One of the fields in the Portable Executable (PE) header is called TimeDateStamp. It’s a 32-bit value representing the time the file was created, in the form of seconds since January 1, 1970 UTC. But starting in Windows 10, those timestamps are all nonsense. If you look at the timestamps of various files, you’ll see that they appear to be random numbers, completely unrelated to any timestamp. What’s going on?
One of the changes to the Windows engineering system begun in Windows 10 is the move toward reproducible builds. This means that if you start with the exact same source code, then you should finish with the exact same binary code.
— Raymond Chen, The Old New Thing: Why are the module timestamps in Windows 10 so nonsensical?
This is great news for the industry and security, but unfortunately it doesn’t help us. We’re stuck using a compiler that actually inputs the timestamp into the Portable Executable format’s TimeDateStamp field. As far as I can tell, there’s no way to change that. Maybe this is something we can revisit if we get to the point of deprecating the DOS version and moving to newer build tools. My current goal is to fix some specific bugs in both versions if possible. Once I’ve run out of bugs to fix, I may start looking at modernizing the game. Still, the non-reproducible code is minor and very identifiable, so we’re still in a good place.

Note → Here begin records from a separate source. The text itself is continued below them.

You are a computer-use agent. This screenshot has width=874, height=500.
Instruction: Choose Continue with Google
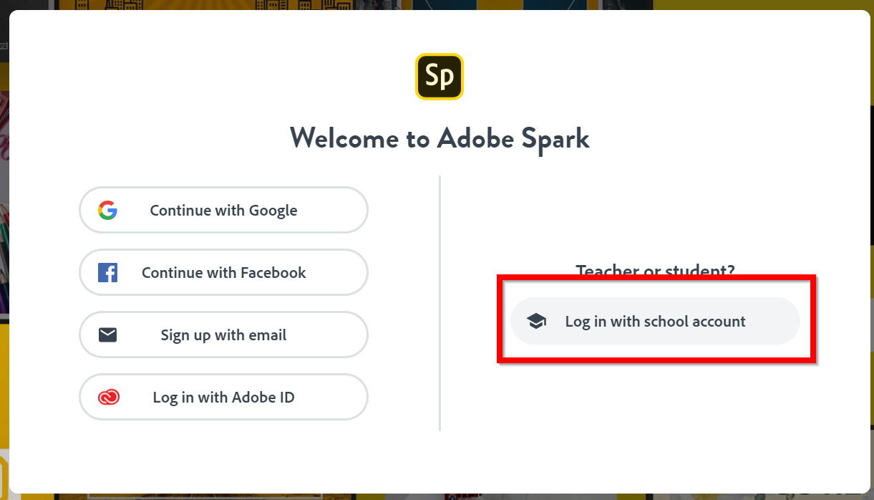(x=223, y=210)
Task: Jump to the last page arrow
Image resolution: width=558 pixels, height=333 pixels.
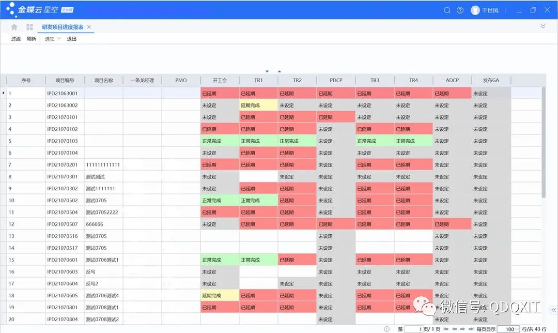Action: [x=471, y=329]
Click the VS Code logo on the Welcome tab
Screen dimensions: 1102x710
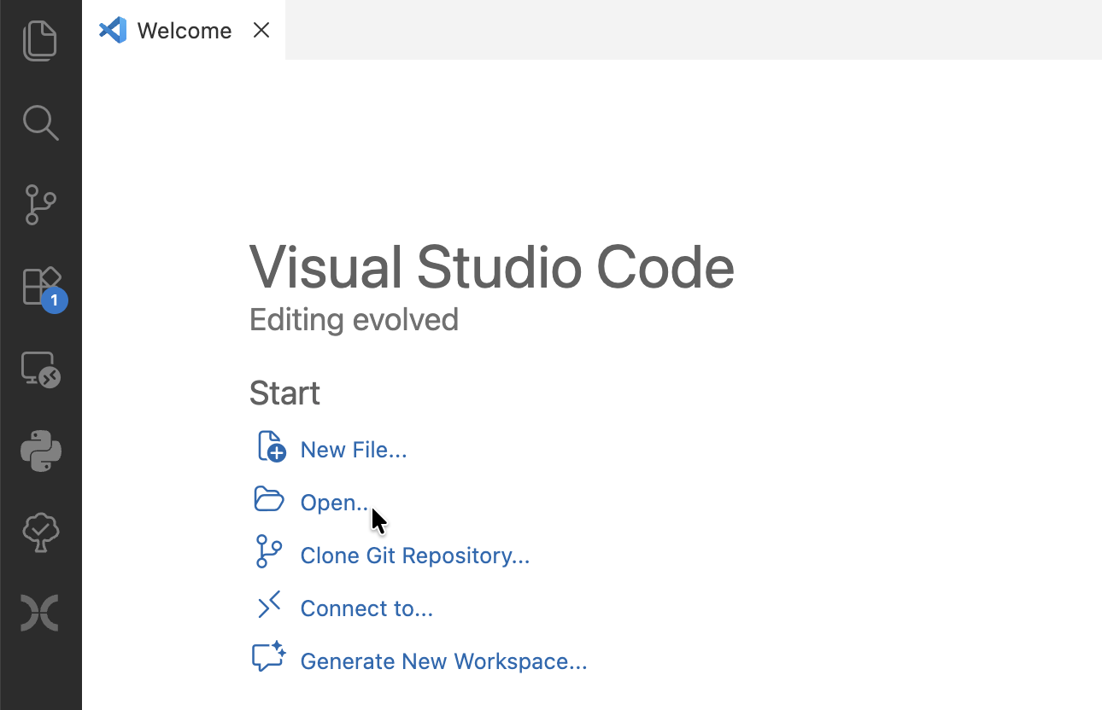coord(112,30)
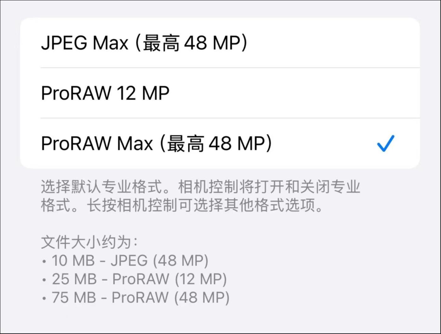Click the bullet before '10 MB'
The height and width of the screenshot is (334, 441).
[x=44, y=262]
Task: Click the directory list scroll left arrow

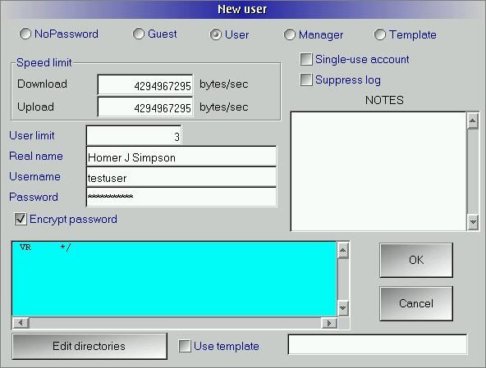Action: (x=21, y=323)
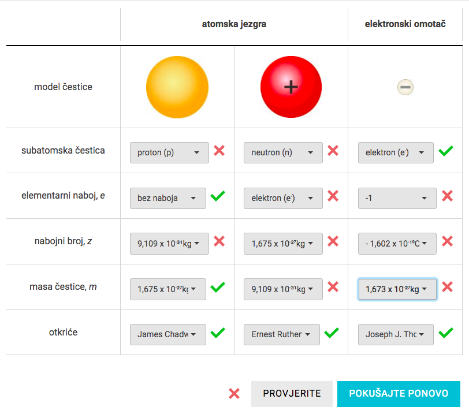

Either way, I think replacing the timestamps with version numbers is an improvement. The date itself isn’t particularly useful unless you’re logging all of your builds, while version numbers can be tied to Git tags or commits relatively easily and allow us to regenerate debugging information that can help track down bugs.
Another issue I previously ran into is being unable to build for DOS because the build process also builds and then uses strmake.exe to build strdat.dat. Since it is compiling for DOS, the executable isn’t compatible with modern version of Windows, leaving me to build for DOS on a Windows 95 virtual machine.
strmake.exe compiles just fine on modern Windows when you’re compiling the PE file, so I took a closer look at the Makefile and was able to decouple the two build steps. Now we’re able to compile all three files perfectly well in modern Windows by running the 3 compilations in successive steps:
wmake OS=WIN95 DEBUG=OFF clean_all
wmake OS=DOS DEBUG=OFF SOUND=ON RELEASE=ON
wmake OS=WIN95 DEBUG=OFF SOUND=ON RELEASE=ON
wmake OS=WIN95 DEBUG=OFF SOUND=ON RELEASE=ON strdat.dat
Just to verify, I ran the compilation in Windows 95 and Windows 11, and the results are binarily identical, meaning the same should be true for the PE build (aside from the timestamp issues mentioned above). Using this, I could easily set up a GitHub Actions workflow to automatically generate nightly builds, which would be very convenient!
That’s three (admittedly small) goals completed in just a couple of weeks. This gives me some confidence that I can actually produce something worthwhile. Of course, now come the more challenging problems, so you may not hear much from me for a while.